Re: Fragment in HTML + RDF from Xiaoshu Wang on 2007-10-25 (www-tag@w3.org from October 2007)

From: Xiaoshu Wang <wangxiao@musc.edu>
Date: Thu, 25 Oct 2007 19:22:42 +0100
To: Richard Cyganiak <richard@cyganiak.de>
CC: Tim Berners-Lee <timbl@w3.org>, "Booth, David (HP Software - Boston)" <dbooth@hp.com>, "Williams, Stuart (HP Labs, Bristol)" <skw@hp.com>, W3C-TAG Group WG <www-tag@w3.org>, Alan Ruttenberg <alanruttenberg@gmail.com>, Jonathan A Rees <jar@mumble.net>, Dan Connolly <connolly@w3.org>
Message-ID: <4720DEF2.2010003@musc.edu>

Richard Cyganiak wrote:
> On 24 Oct 2007, at 12:01, Tim Berners-Lee wrote:
>> There are three possible attitudes:
>>
>> 1) don't mix HTML and RDF, HTML will always have anchors. I think 
>> that this doesn't meet the need.
>>
>> 2) Do mix RDF and HTML, allow one file to define both anchors and 
>> arbitrary things.  Don't let the same fragid be used for both an 
>> anchor and a thing.
>>
>> 3) Do mix them, and by the way, allow the same fragid to be used as 
>> an ID for an anchor and an ID for a thing, with RDF clients and HTML 
>> clienst doing different things.  I think that this path leads to 
>> madness, as in a script for exaple, I may want to use a URI to refer 
>> to one or the other unambiguously.
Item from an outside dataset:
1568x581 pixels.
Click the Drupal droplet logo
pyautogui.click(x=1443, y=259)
It also makes it impossible for 
>> HTML+RDF clients.
>>
>> So (2) is my preference, and I feel it should be written down 
>> somewhere. Actually the MIME type registration for HTML would be the 
>> logical place.  A TAG finding could be  pragmatic place too.
>
> I agree that it's an important issue. I agree that 2) would be a huge 
> improvement over 1), and that 3) is a recipe for disaster.
>
> Regarding Xiaoshu's point that 2) doesn't allow us to click on an RDF 
> hash URI and end up scrolled to the right spot in the HTML: I agree 
> that this is a problem. But I think it's a Web browser implementation 
> issue, and can be worked around with in-browser trickery, such as a 
> bit of Javascript. So I'd say there's no need to bend the architecture.
I am not sure if I like put Javascript in action.  I think so far, most, 
if not all pages, on w3.org are free of Javascript.
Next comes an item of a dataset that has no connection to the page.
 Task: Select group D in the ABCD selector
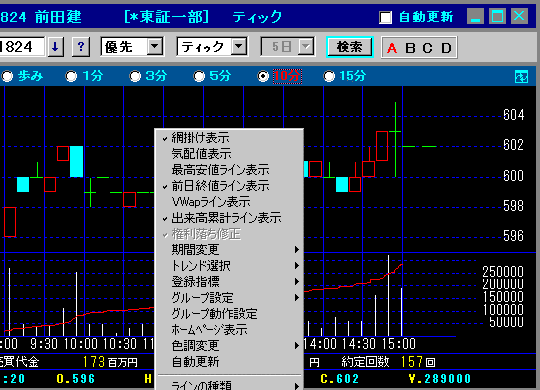coord(446,48)
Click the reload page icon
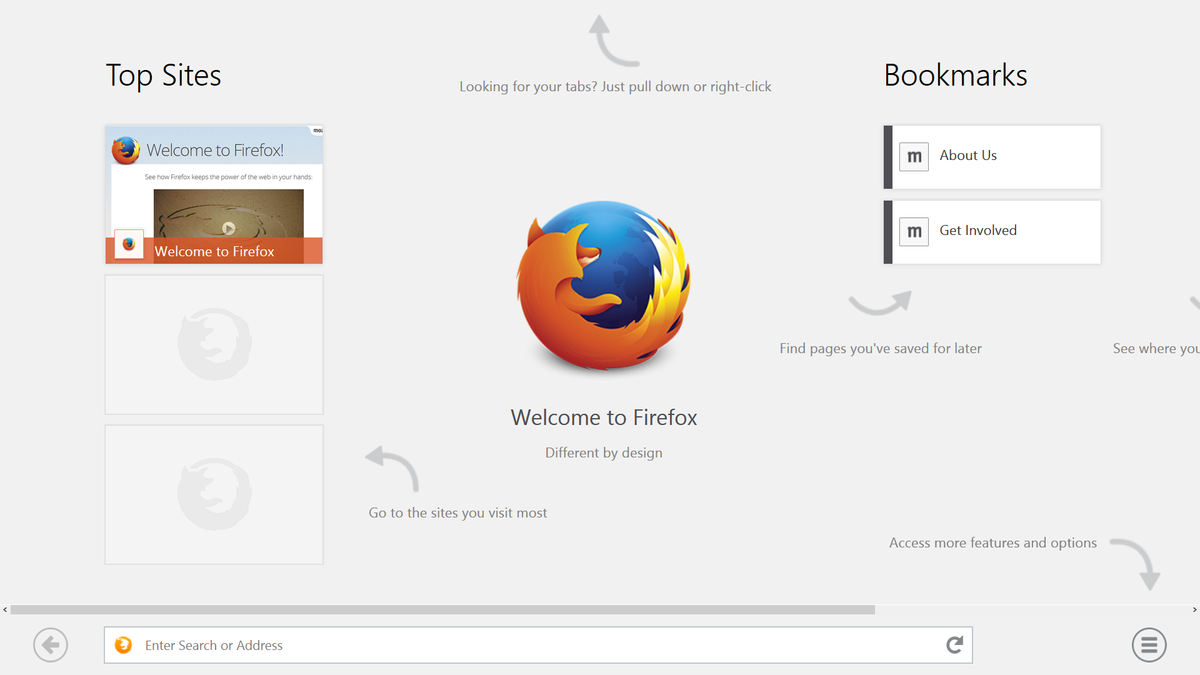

The truth is: I do not perceive any potential madness.  I am guessing 
that the potential madness refers to the following situation.  If a 
resource, say http://example.com/something has two representations, one 
is  "text/html" and the other "application/xml", in each of which they 
have an element with id of 'cool'. So, when people is given the URI,

"http://example.com/something#cool"

does he know which element is referring?

I would say "neither" or "both" because 
http://example.com/something#cool refers to an abstract thing just like 
any regular URIs.  If you want to know which element on a particular 
representation, speak it clearly, like "the html representation of 
http://example.com/something#cool".  Of course, in real life when the 
resource has only one representation, we are often thrift with our word, 
we will just say "http://example.com/something#cool".  But if the 
madness is created, it is not because the semantics of URI is wrong but 
because we are not careful about the meaning of our word.  Sure, we can 
avoid it by choosing (2) but then we unnecessarily spit the same concept 
into different URIs.  That is the reason I support (3).

 From another angle regarding to the topic, I would like to propose a 
minor extension to the current syntax of fragment identifier.  To 
designate a default fragment identifier, e.g., "#_", as a catch all for 
all unidentified fragment identifiers.

The reason is for this proposal is there are situation that (1) one 
resource can have some fragment identifiers on some media type but not 
the other, (2) not all fragment identifier have to be explicitly 
defined.    Hence, when a fragment identifier is requested, if the 
client software does not find it, it can goes to that fragment id to 
explain the namespace policy, such as if the request URI is prohibited 
or if it can only be found in a particular representation etc....  This 
gives a URI fragment identifier a similar semantics to the HTTP 
3xx/4xx.  Right now, for instance, if I was given a URI of 
"http://www.w3.org#foo", and try to find out what it is in my browser.  
I am not sure which of the following is the case,

(1) http://www.w3.org/#foo is the top element of "http://www.w3.org" 
html representation.
(2) My browser has failed to function properly
(3) The fragment URI is not defined in this representation.

Sure I can find out (3) with a look at source code, but I am still not 
sure if it possibly exist in some other representation, to which I can 
not possibly exhaust all the possibilities. 

But with a catch-all id, the browser can scroll to the "#_", where we 
can tell client what is going on.

Regards,

Xiaoshu

Received on Thursday, 25 October 2007 18:23:36 UTC